Instructions for the task :: Copy out every line of each item below word for word, leaving out the pictures.

---

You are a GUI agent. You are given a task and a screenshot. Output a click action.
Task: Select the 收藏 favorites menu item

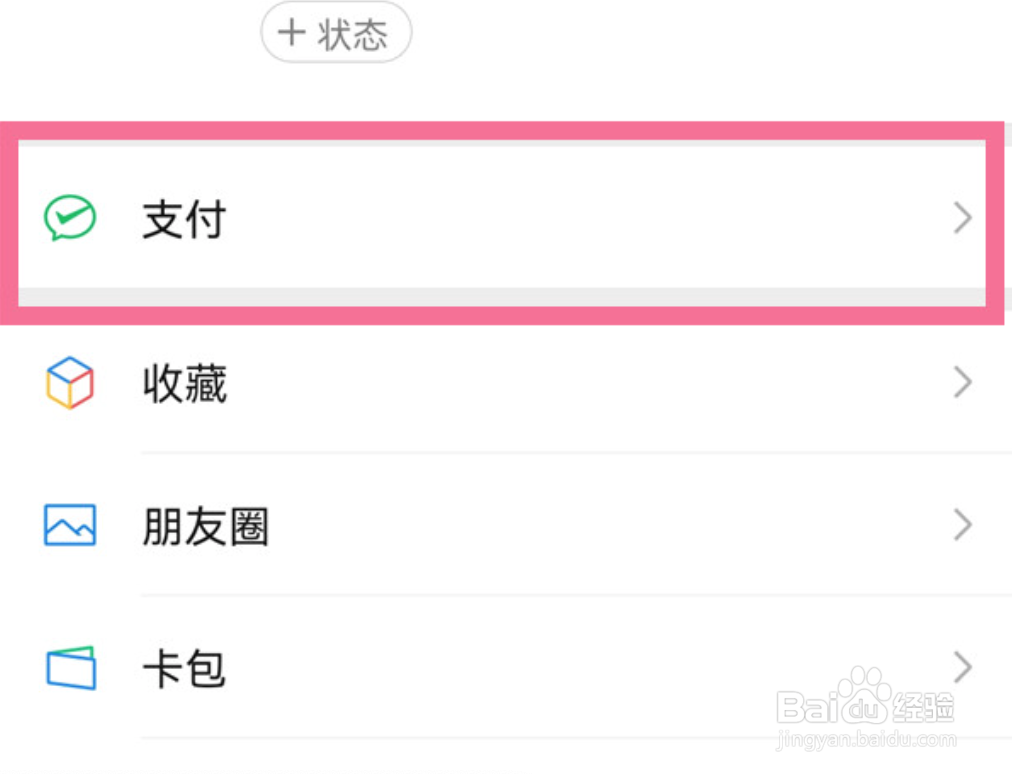[x=184, y=383]
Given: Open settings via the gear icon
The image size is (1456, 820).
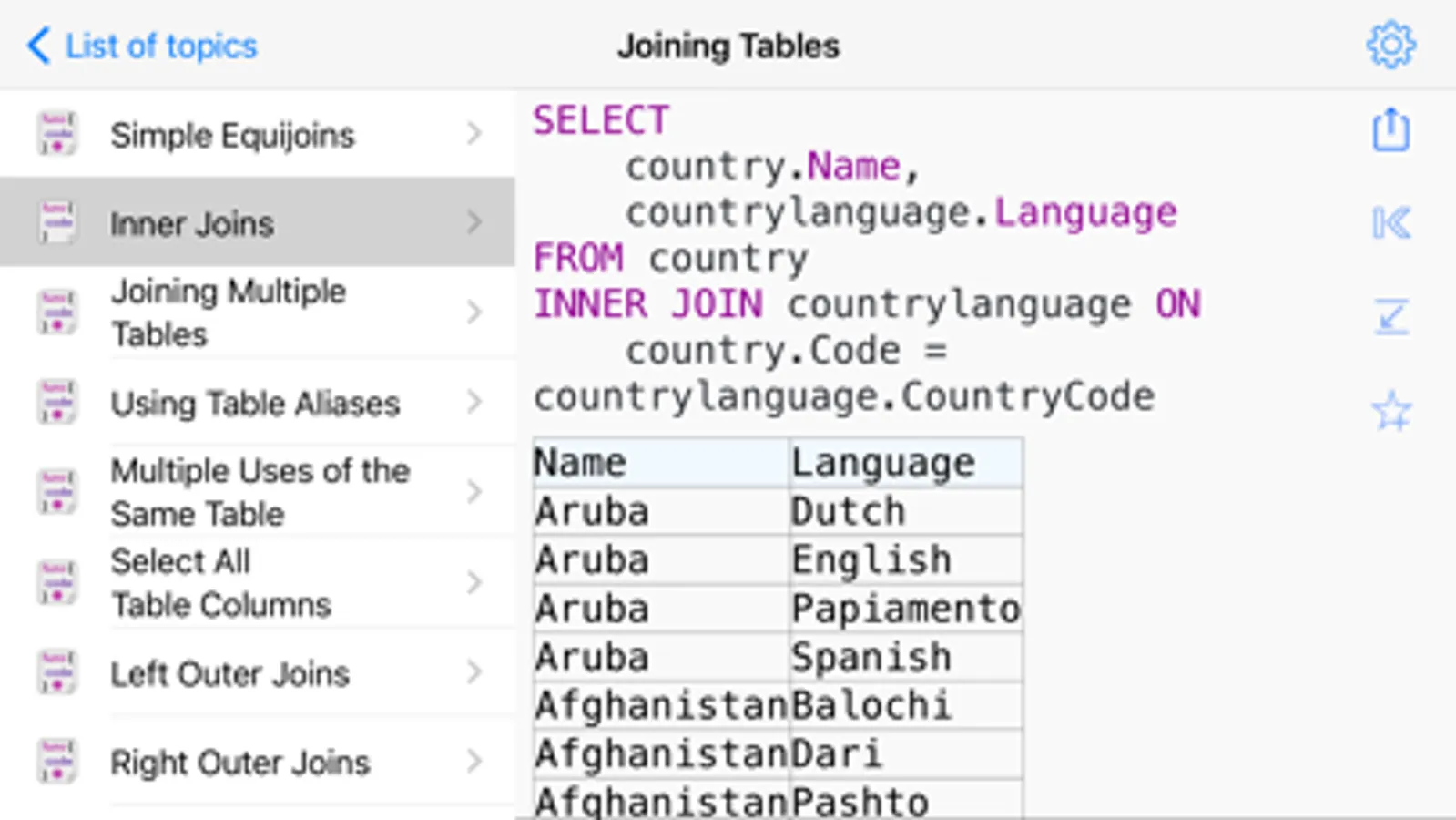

---

The output ::
You are a GUI agent. You are given a task and a screenshot. Output a click action.
Task: Select the 收藏 favorites menu item

[x=184, y=383]
Given: Open settings via the gear icon
The image size is (1456, 820).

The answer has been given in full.